■ Written instruction
Copy the following entries verbatim, line for line, with nothing changed or omitted.
Start of Source data
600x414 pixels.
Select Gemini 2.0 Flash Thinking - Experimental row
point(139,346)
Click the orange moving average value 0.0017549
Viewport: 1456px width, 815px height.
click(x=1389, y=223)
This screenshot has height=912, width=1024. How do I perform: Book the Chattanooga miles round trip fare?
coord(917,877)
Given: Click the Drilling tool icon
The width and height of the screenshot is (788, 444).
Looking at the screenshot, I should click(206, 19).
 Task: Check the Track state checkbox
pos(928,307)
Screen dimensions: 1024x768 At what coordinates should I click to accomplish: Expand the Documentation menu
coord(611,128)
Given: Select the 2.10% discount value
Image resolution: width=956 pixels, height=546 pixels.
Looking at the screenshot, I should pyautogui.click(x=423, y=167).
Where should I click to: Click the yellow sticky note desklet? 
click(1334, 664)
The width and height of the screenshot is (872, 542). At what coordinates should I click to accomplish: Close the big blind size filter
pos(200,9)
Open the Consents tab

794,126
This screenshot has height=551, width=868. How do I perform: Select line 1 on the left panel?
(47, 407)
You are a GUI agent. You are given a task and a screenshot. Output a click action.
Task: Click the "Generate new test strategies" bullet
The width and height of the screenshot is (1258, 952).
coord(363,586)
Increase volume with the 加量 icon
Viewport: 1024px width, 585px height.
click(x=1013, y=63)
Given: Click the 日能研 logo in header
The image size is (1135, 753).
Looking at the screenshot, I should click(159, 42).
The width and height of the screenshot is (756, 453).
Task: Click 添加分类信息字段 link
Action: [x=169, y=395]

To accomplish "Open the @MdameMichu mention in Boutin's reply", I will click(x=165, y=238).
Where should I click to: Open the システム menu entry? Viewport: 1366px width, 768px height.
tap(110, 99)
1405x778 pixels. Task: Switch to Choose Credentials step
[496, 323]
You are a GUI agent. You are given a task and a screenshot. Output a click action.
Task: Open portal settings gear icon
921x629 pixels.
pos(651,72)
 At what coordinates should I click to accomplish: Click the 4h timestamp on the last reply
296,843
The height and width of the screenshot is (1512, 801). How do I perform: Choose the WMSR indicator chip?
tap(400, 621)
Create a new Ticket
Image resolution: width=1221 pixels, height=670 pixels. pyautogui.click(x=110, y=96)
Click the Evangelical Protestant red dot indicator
End of Source data
■ Answer for this exercise
600x414 pixels.
Select Gemini 2.0 Flash Thinking - Experimental row
point(139,346)
Click the orange moving average value 0.0017549
Viewport: 1456px width, 815px height.
click(x=1389, y=223)
This screenshot has height=912, width=1024. How do I perform: Book the Chattanooga miles round trip fare?
coord(917,877)
Given: Click the Drilling tool icon
The width and height of the screenshot is (788, 444).
Looking at the screenshot, I should click(206, 19).
 Task: Check the Track state checkbox
pos(928,307)
Screen dimensions: 1024x768 At what coordinates should I click to accomplish: Expand the Documentation menu
coord(611,128)
Given: Select the 2.10% discount value
Image resolution: width=956 pixels, height=546 pixels.
Looking at the screenshot, I should pyautogui.click(x=423, y=167).
Where should I click to: Click the yellow sticky note desklet? 
click(1334, 664)
The width and height of the screenshot is (872, 542). At what coordinates should I click to accomplish: Close the big blind size filter
pos(200,9)
Open the Consents tab

794,126
This screenshot has height=551, width=868. How do I perform: Select line 1 on the left panel?
(47, 407)
You are a GUI agent. You are given a task and a screenshot. Output a click action.
Task: Click the "Generate new test strategies" bullet
The width and height of the screenshot is (1258, 952).
coord(363,586)
Increase volume with the 加量 icon
Viewport: 1024px width, 585px height.
click(x=1013, y=63)
Given: Click the 日能研 logo in header
The image size is (1135, 753).
Looking at the screenshot, I should click(159, 42).
The width and height of the screenshot is (756, 453).
Task: Click 添加分类信息字段 link
Action: [x=169, y=395]

To accomplish "Open the @MdameMichu mention in Boutin's reply", I will click(x=165, y=238).
Where should I click to: Open the システム menu entry? Viewport: 1366px width, 768px height.
tap(110, 99)
1405x778 pixels. Task: Switch to Choose Credentials step
[496, 323]
You are a GUI agent. You are given a task and a screenshot. Output a click action.
Task: Open portal settings gear icon
921x629 pixels.
pos(651,72)
 At what coordinates should I click to accomplish: Click the 4h timestamp on the last reply
296,843
The height and width of the screenshot is (1512, 801). How do I perform: Choose the WMSR indicator chip?
tap(400, 621)
Create a new Ticket
Image resolution: width=1221 pixels, height=670 pixels. pyautogui.click(x=110, y=96)
Click the Evangelical Protestant red dot indicator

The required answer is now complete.